Idea #1 on integrating RC with GC

Adam D. Ruppe destructionator at gmail.com
Wed Feb 5 15:16:52 PST 2014


On Wednesday, 5 February 2014 at 22:32:52 UTC, Andrei 
Alexandrescu wrote:
> On the face of it it seems odd that reference counted chunks of 
> typed memory are deemed useless

I don't think anybody has actually said that. They have their 
places, it is just useless to talk about throwing them in 
everywhere.

> I should also add that imparting useful semantics to scope is 
> much more difficult than it might seem.

I'm not so sure about that*, but the fact is scope would be 
enormously useful if it was implemented.

* Let's say it meant "assigning to any higher scope is 
prohibited". That should be trivially easy to check and ensures 
that variable itself doesn't escape.
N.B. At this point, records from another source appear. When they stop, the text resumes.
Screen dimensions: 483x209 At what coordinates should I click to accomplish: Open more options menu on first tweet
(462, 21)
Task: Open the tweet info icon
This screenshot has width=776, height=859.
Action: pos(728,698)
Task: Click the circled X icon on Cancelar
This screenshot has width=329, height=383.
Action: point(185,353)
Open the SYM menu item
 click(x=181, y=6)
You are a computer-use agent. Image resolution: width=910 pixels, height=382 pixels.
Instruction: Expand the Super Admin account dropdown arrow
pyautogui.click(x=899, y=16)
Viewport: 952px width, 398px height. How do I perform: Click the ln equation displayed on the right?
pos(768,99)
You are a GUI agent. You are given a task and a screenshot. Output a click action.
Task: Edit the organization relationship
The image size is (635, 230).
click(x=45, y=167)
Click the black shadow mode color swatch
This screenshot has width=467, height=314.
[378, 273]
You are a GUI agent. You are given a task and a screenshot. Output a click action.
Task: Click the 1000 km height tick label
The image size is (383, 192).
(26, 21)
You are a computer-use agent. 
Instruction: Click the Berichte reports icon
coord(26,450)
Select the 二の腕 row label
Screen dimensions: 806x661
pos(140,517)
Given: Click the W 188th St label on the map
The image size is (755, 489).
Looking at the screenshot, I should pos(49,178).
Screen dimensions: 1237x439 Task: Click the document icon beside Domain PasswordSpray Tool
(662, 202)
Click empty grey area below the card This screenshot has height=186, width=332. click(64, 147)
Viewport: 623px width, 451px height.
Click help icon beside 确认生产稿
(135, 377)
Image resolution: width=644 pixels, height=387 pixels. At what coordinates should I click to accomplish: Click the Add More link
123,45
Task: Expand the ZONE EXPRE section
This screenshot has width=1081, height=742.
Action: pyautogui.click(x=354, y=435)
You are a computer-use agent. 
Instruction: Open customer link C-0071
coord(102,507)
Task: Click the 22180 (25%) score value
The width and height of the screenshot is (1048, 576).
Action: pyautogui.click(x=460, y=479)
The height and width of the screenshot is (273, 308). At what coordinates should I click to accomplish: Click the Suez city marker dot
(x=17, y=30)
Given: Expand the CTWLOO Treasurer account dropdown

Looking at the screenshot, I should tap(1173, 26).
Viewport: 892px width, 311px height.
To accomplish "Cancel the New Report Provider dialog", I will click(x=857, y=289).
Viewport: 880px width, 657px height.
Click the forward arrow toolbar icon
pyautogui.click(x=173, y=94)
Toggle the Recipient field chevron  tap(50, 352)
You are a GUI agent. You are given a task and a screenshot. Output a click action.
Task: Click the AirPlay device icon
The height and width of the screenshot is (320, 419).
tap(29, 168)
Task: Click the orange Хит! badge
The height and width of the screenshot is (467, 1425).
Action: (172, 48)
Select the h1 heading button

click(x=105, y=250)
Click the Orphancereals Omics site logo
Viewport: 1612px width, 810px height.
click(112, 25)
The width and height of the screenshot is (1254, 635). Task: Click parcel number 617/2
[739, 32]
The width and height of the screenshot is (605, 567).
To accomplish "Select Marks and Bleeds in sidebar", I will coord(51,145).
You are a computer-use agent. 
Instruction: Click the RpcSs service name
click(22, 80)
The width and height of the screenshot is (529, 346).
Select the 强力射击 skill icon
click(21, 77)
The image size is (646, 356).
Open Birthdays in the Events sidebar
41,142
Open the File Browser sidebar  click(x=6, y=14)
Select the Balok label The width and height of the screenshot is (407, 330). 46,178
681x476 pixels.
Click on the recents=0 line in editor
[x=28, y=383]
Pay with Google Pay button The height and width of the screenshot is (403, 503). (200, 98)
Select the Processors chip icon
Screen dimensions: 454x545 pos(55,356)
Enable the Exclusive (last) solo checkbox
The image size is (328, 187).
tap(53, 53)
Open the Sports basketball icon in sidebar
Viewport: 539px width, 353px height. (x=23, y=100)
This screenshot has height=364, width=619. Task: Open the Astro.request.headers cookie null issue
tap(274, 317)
The tricky part would be 
preventing:

int[] global;
void foo(scope int[] a) {
    int[] b = a;
    global = b;
}


And that's easy to fix too: make ALL variables scope, unless 
specifically marked otherwise at the type declaration site (or if 
they are value types OR references to immutable data, which are 
very similar to value types in use).

The type declaration can be marked as a reference encapsulation 
and those are allowed to be passed up (if the type otherwise 
allows; e.g. postblit is not disabled).

That would break a fair chunk of existing code**, but it'd make 
memory management explicit, correct, and user extensible.

** I think moving to not null by default at the same time would 
be good, just rip off teh whole band aid.